**Quoted passage**
====

Posted on Saturday 22 January 2011 byUlster Business
Medical products manufacturer TG Eakin may not be a household name in Northern Ireland, but the company has grown in to one of the region's most successful export businesses under the leadership of Managing Director Jeremy Eakin
It is important to Jeremy Eakin that the company he runs is an enjoyable place to work.
Based on the Ballystockart Road near Comber, the company was originally formed by pharmacist Tom Eakin, Jeremy's father, in 1974. It manufactures high-quality skin protection products for use in stoma and wound care.
The products developed by Tom Eakin were initially sold by another company under its own brand name, and it stayed that way until the early 1990s when the firm decided to expand by exporting and increasing R&D. In 2007, it acquired Pelican Healthcare a Cardiff-based supplier and manufacturer of specialist stoma and feminine health products.
It now exports to 30 countries, with key markets being the developed Western countries in Europe, North America and Australasia.
That export success led to the firm winning the Queen's Award for Enterprise last year, and Jeremy Eakin says it was recognition for its loyal and dedicated staff.
"It's good for a bit of publicity, it's good for customer relations, it's great for staff because especially in manufacturing people sitting in factories making the products don't tend to get a lot of recognition for what you do."
Eakin says he wants to retain the family business ethos created by his father, who remains involved with the company's R&D department.
"Something I feel very strongly about is that it must be a nice place to work. When I left university I went to work for a large company and really didn't like the culture of a big impersonal organisation. I came to work in the family business and really valued it and it is something I want to maintain," he said.

====

**Data shown**
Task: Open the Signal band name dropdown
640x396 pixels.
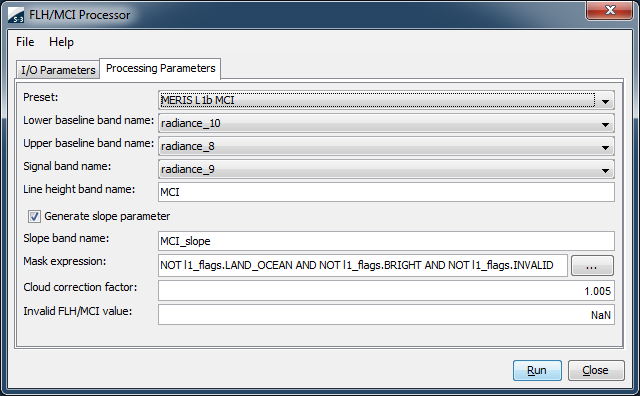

====

**Required actions**
**A)** In the article about TG Eakin, what three things does Jeremy Eakin say the Queen's Award is good for?
**B)** Resume the article about TG Eakin after its last sentence.

**Solved problems**
**A)**
- publicity
- customer relations
- staff

**B)**
"We don't have lots of layers of management. There's a lot of staff socialising, we go go-karting and paintballing. The whole factory had a weekend away in the Slieve Donard in September. We generally have a lot of fun.
"The bottom line is you spend a third of your life in work, why come somewhere every day where you are miserable? Okay you've got to get paid, but you've got to enjoy it while you're here. I really believe that. Nobody should be working somewhere that makes them miserable."
When it outgrew premises in Dundonald the company converted the disused primary school at its current location into its main factory. Conveniently only five minutes drive from his family home in Dundonald, Eakin says he wants to keep the firm's headquarters in Comber, but is already having to rent warehousing space in Castlereagh.
"We are desperately in need of expansion and I think we will be able to do it at this site. In the short term we had to put some of our production and jobs into Cardiff. But the aim is that this is the group hub and we would prefer not to move. We want to double the size of this place hopefully by 2012."
That need for expansion confirms that the business is performing extremely well, and Eakin is positive about what 2011 holds.
"I am very optimistic because we are on the crest of a wave and there's no indication we'll fall off that. Our sales are growing, we have great new products that have been well received. I can see good, manageable growth for the next 5-10 years," he said.
"After saying that it is going to be much more challenging and we are going to have to fight for our sales because as you grow and become more successful your competitors grow sharper teeth.
"Even before the world economic climate changed, we were noticing that in many countries governments have clamped down on the price they are prepared to pay for our products, so our margins are getting tighter.
"It is forcing us to be more cost aware and productive, but we are good at that. We have a good history of reinvesting to automate and improve production methods and I'm confident we'll be able to do that without moving our production to China, which is what all our competitors have done."
While the firm has never had problems recruiting in R&D, sales and marketing or finance, Eakin says Northern Ireland's benefits culture has often made it hard to recruit for manual production jobs.
"Ask anyone in manufacturing they will tell you the same thing. We wouldn't be based in Northern Ireland now if Polish workers hadn't come to Northern Ireland five or six years ago, simple as that. We couldn't have survived," he explained.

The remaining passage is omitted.